I think I calculated that I averaged less than 10 words a day. I generally did not speak unless necessary, to anyone, even my own family. We really became like strangers living under the same roof, and they noticed as well. I did not engage in small talk, I don't use a strict definition of friend, there weren't even acquaintances, we weren't close with family. You have to understand, this is really the truth: There was nothing, no one, there. From when this began until now.
It wasn't like going to prison, it was like putting yourself in self-imposed solitary confinement. There's a reason some argue it's a human rights violation, at least if used excessively, long-term. There's research about how disastrous, harmful, the effects are. This is why it's used as punishment, as a last resort for the worst offenders.
It was never learning to love that I regret the most and ended up doing the most damage. I literally turned down, flat out ignored or shunned, every opportunity. I was driven by some sort of madness. Why did I do this to myself? Why did I have such a problem with accepting other people? I thought I knew, now I'm not even sure. I'll probably be asking myself that for the rest of my life.
Wrote more about it here, actually: http://niggasin.space/forum/better-living-through-chemistry/67-the-retarded-thread-fuck-§m£ÂgØL-made-one-first-edition?p=51103#post51103
I just did everything wrong, had the worst predispositions and behaviors, for achieving happiness, flourishing/properly developing as a person, attaining a sense of fulfillment:
http://www.amazon.com/The-Happiness-Hypothesis-Finding-Ancient/dp/0465028020
http://www.amazon.com/Happiness-Guide-Developing-Lifes-Important/dp/0316167258
Unfortunately I'm not exaggerating. Unsurprisingly, giving realistic answers, I score near the maximum on symptoms of depression, minimum for fulfillment/satisfaction with life/flourishing and lasting/general happiness. If you read about positive psychology, what creates lasting happiness, I literally did the exact opposite and I was completely rigid and unflexible until the breaking point. Just talking about symptoms I've experienced, things I've noticed about myself, would take an excessive amount of time.
You have no idea just how deep this rabbit hole goes. -
2015-12-31 at 10:21 AM UTC
You're funny
"If I could feel emotions I'd cry like a bitch, wha whaaa wha"
well, I bet you'd be if I could feel emotions.
Actually scratch that.
If I could feel emotions I'd pity you.
Sorry buddy, I didn't want to piss you off but you were a pretty good example for a fucked up social outcast, no offense. I'm really you're doing better now and I hope you'll figure shit out that works for you. -
2015-12-31 at 10:27 AM UTC
Good work on those social bonds m8. Bet you're socially bound as fuck right now.
Not really, I'm trying, though.
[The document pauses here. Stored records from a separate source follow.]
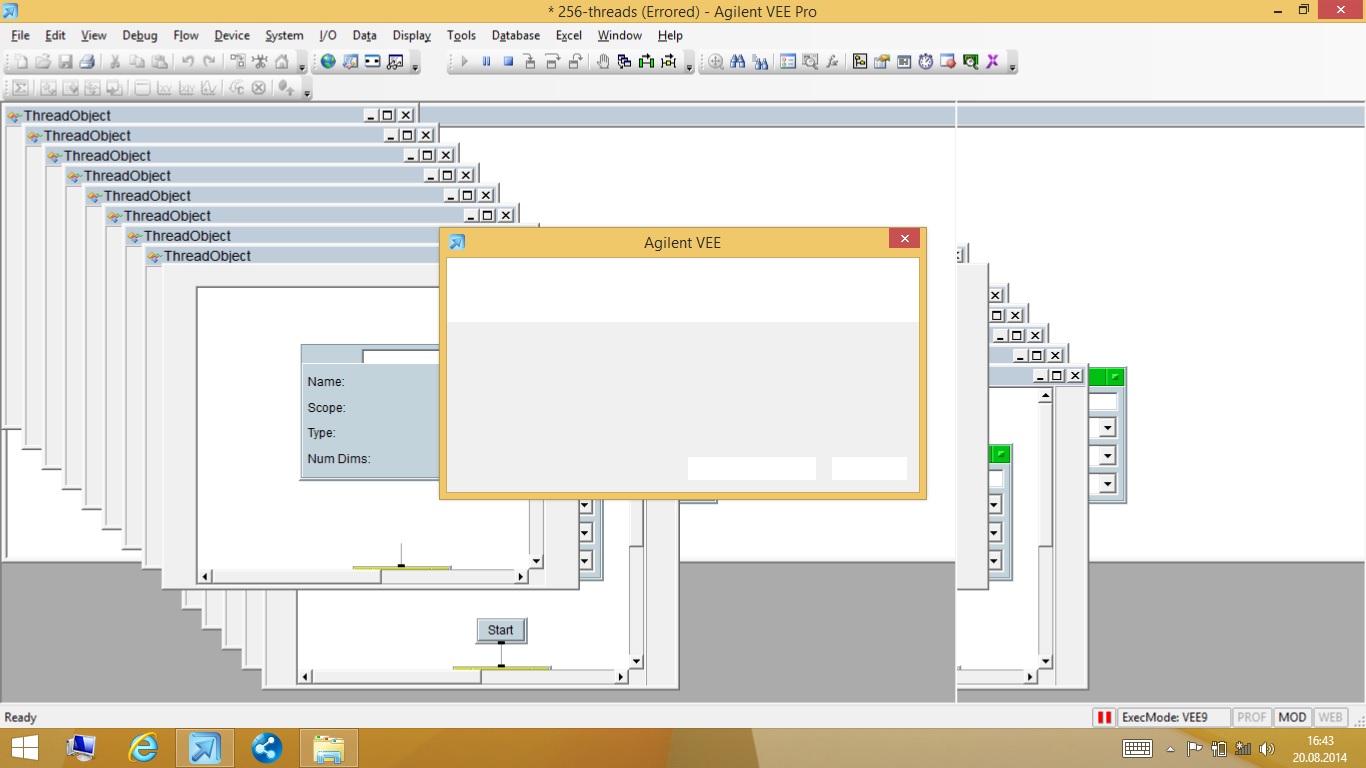The width and height of the screenshot is (1366, 768).
Task: Toggle the WEB indicator in status bar
Action: [x=1330, y=717]
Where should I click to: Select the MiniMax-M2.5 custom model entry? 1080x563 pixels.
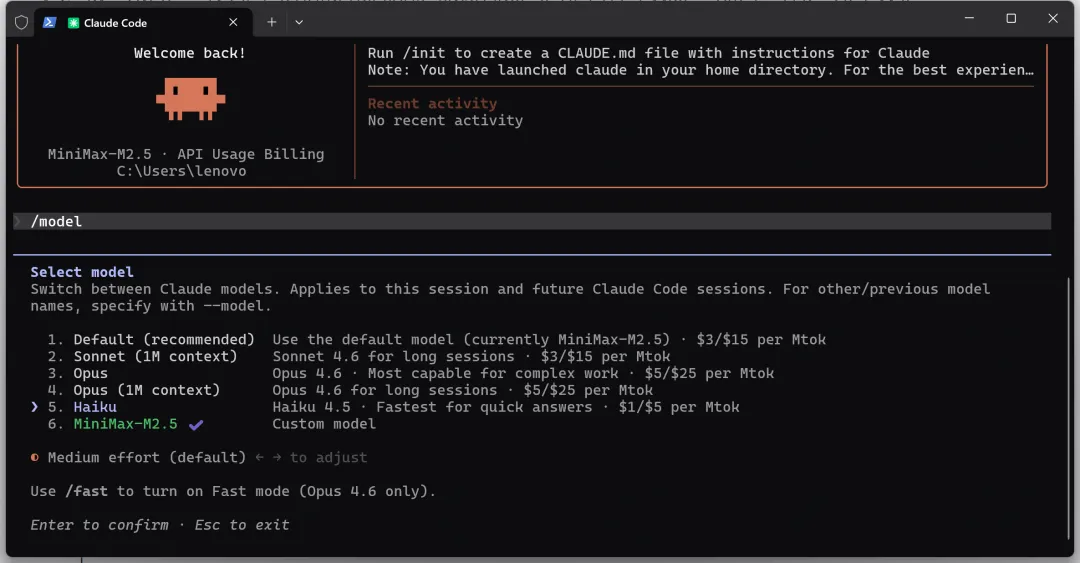pos(125,424)
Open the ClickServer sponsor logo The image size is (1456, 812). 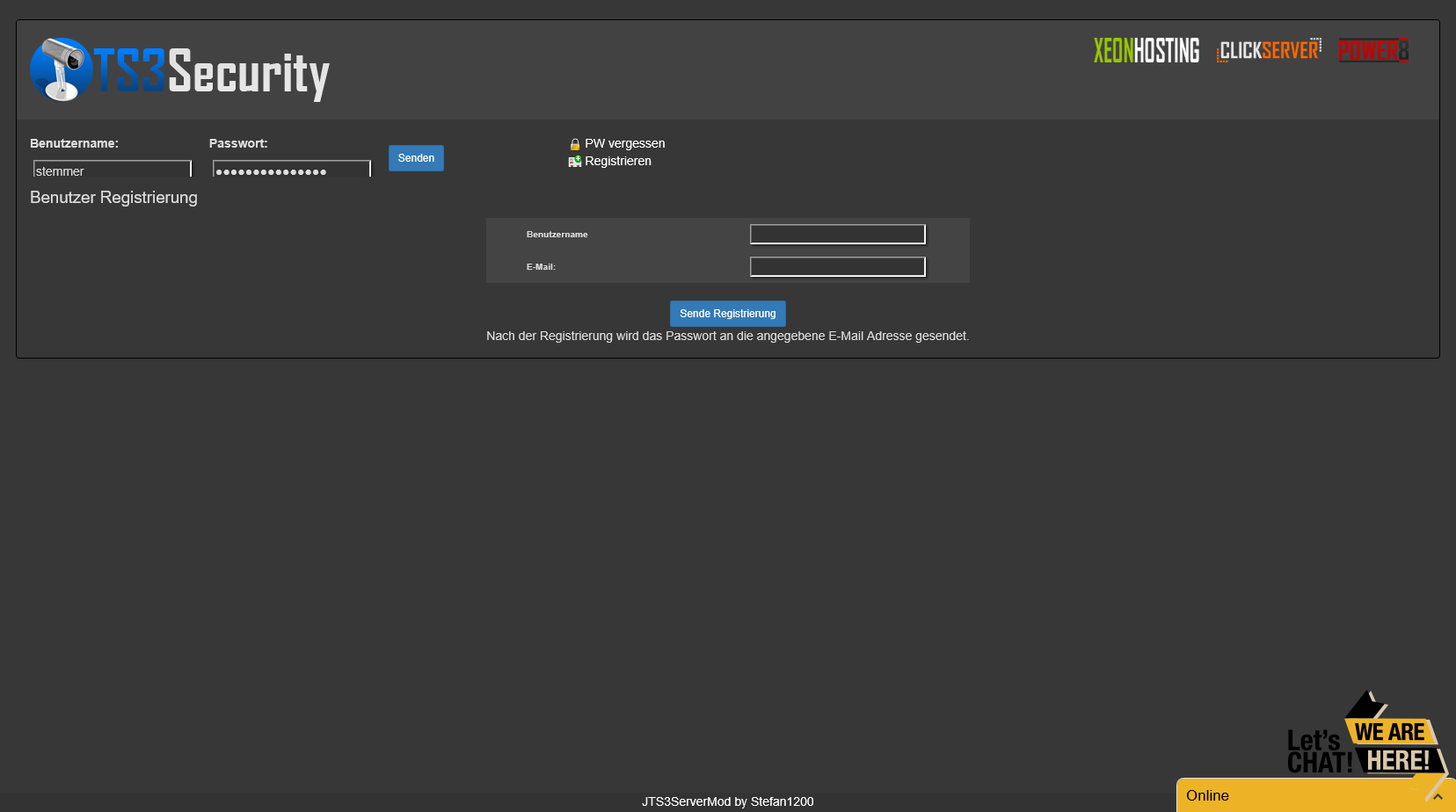pos(1269,51)
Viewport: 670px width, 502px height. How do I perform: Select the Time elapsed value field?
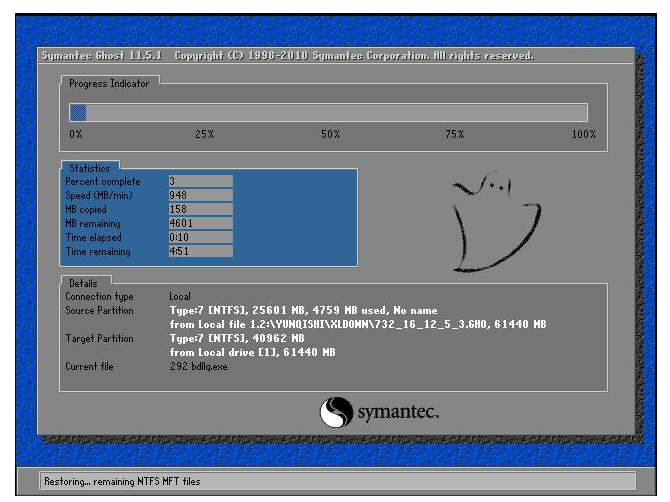click(x=200, y=238)
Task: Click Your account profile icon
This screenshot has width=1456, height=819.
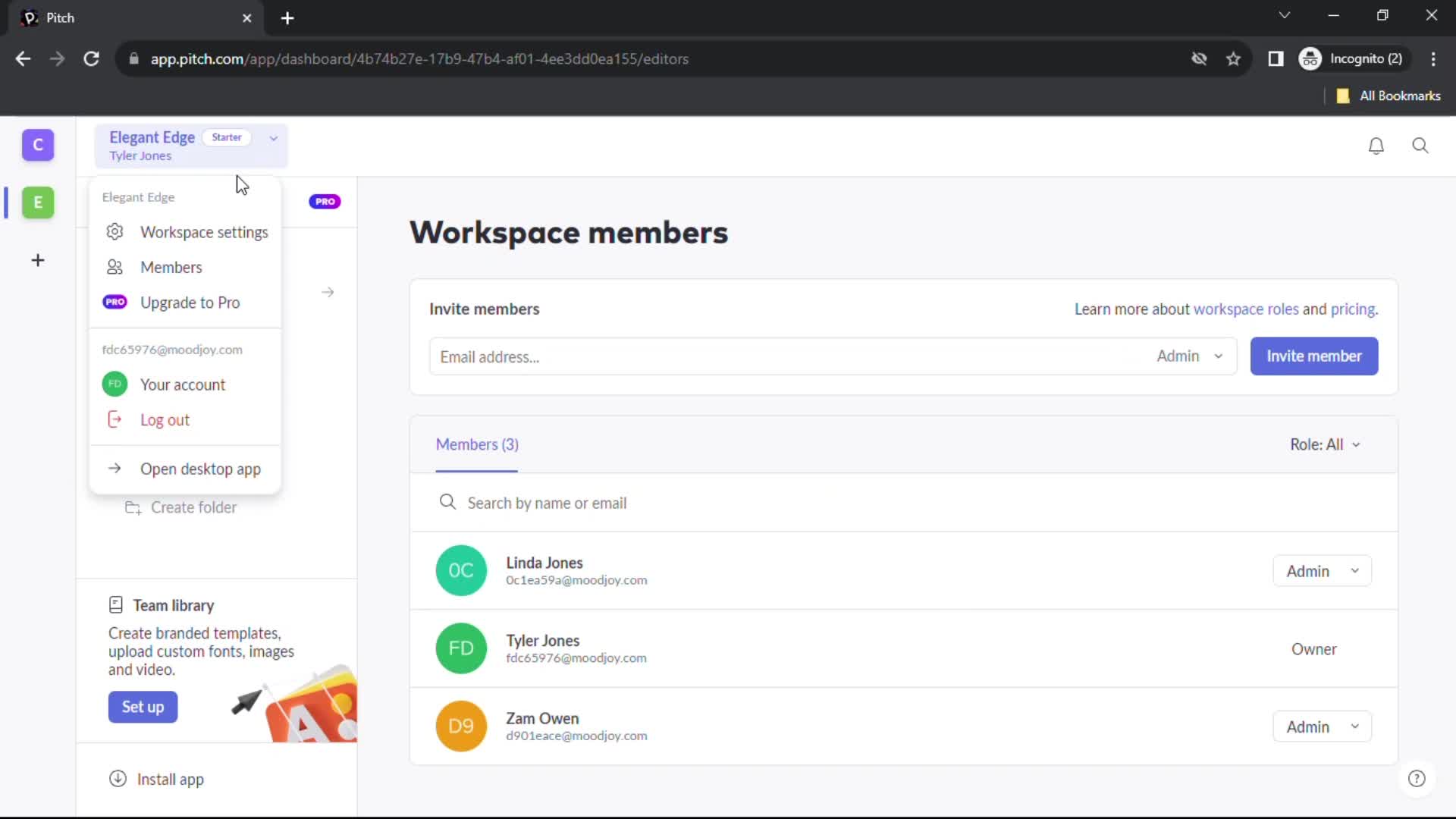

It's a double edged sword because I really don't like most people and I took some people for granted which reject me now so that sucks, too. I'm trying, though. Friendships aren't as easy going as I thought. Sometimes. -
2015-12-31 at 10:38 AM UTCYou might be right, Malice. You've probably messed yourself up. I can't argue with that but I don't think I have to. You know what's up. I know, that you know more than you can communicate. I wish I could give some advice but I don't have anything, lol.
Do you think there's the possibility of a happy end to your story? Don't be dramatic, though.